J4 : festival des chants marins
Lieu : Paimpol
Je n’ai pu rentrer dans le port de Paimpol à bord de la Recouvrance hier soir pour des bêtes questions d’organisation. Mais cela a dû être une expérience impressionnante pour les autres passagers qui ont eu cette chance-là car ce vendredi c’est la première journée du Festival des chants marins à Paimpol. Et devinez quoi, tous ces chants trouvent leur origine et prennent vie avec la même chose : les bateaux. Et plus particulièrement les vieux bateaux à voiles, les vieux gréements.
Et donc voir se découper le port à l’horizon, puis distinguer les mâts des plus hauts bâtiments et les milliers de fanions flottants au vent, passer les deux écluses du port, être accueilli par les curieux à terre ou en mer avec les honneurs et le respect qu’impose la Recouvrance, dans le soleil flamboyant d’un soir d’août, voilà qui devait être un spectacle admirable.

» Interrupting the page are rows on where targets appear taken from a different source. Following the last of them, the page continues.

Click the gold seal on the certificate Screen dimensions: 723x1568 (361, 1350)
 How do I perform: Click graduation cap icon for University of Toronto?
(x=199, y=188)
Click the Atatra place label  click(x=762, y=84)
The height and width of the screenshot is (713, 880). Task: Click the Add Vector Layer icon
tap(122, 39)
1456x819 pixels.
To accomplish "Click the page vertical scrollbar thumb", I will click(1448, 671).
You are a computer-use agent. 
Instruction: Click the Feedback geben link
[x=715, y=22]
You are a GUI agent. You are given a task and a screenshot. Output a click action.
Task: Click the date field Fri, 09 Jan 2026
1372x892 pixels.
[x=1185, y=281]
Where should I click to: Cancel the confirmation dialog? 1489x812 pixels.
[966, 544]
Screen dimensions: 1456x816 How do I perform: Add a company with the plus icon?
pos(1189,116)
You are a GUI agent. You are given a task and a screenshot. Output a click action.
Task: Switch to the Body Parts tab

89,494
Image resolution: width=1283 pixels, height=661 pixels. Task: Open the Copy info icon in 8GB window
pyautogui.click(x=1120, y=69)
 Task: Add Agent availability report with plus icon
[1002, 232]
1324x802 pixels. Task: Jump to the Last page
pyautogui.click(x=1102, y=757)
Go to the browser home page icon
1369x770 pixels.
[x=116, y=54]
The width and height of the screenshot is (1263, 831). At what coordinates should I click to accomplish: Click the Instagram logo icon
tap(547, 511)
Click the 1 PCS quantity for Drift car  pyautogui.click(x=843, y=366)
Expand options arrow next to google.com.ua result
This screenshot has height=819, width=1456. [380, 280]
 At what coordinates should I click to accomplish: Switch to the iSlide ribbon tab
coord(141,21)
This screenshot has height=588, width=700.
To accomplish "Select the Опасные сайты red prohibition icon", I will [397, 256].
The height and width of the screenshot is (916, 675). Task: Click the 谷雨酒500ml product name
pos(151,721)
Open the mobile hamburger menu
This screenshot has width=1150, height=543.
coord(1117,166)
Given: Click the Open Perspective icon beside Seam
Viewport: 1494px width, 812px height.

Mais peut-être qu’il y a deux siècles ça l’était plus encore, car au-delà du cadre il y avait aussi l’émotion en jeu. La barrière de l’isolement brisée par cette arrivée riche en nouvelles et en échanges, dans un sens comme dans l’autre, dans un monde plus lent où les distances avaient encore un sens.
Des fanions par milliers
Le festival est un événement très populaire qui rassemble énormément de monde. Il y a plusieurs scènes installées, certaines à bord de bateaux. Mais ce qui est aussi intéressant, si ce n’est plus, c’est que les artistes ne se contentent pas de cela et se mêlent volontiers à la foule, et ce sont là autant de concerts de rue qui se font et se défont au gré de la journée. Et il y en a pour toutes les oreilles, du groupe de barbus en marinière qui reprennent des classiques des chants marins aux virevoltants violonistes roumains en passant par le groupe de rock itinérant, lunettes noires vissées sur les yeux. C’est un curieux mélange de cultures et de personnes de tous horizons, mais il n’est pas rare pour autant de voir des inconnus se mettre spontanément à danser ensemble devant les musiciens. Il y a par ailleurs quelques larmes qui peuvent parfois perler dans l’assemblée à l’évocation de certaines chansons éveillants quelques souvenirs douloureux ou mélancoliques…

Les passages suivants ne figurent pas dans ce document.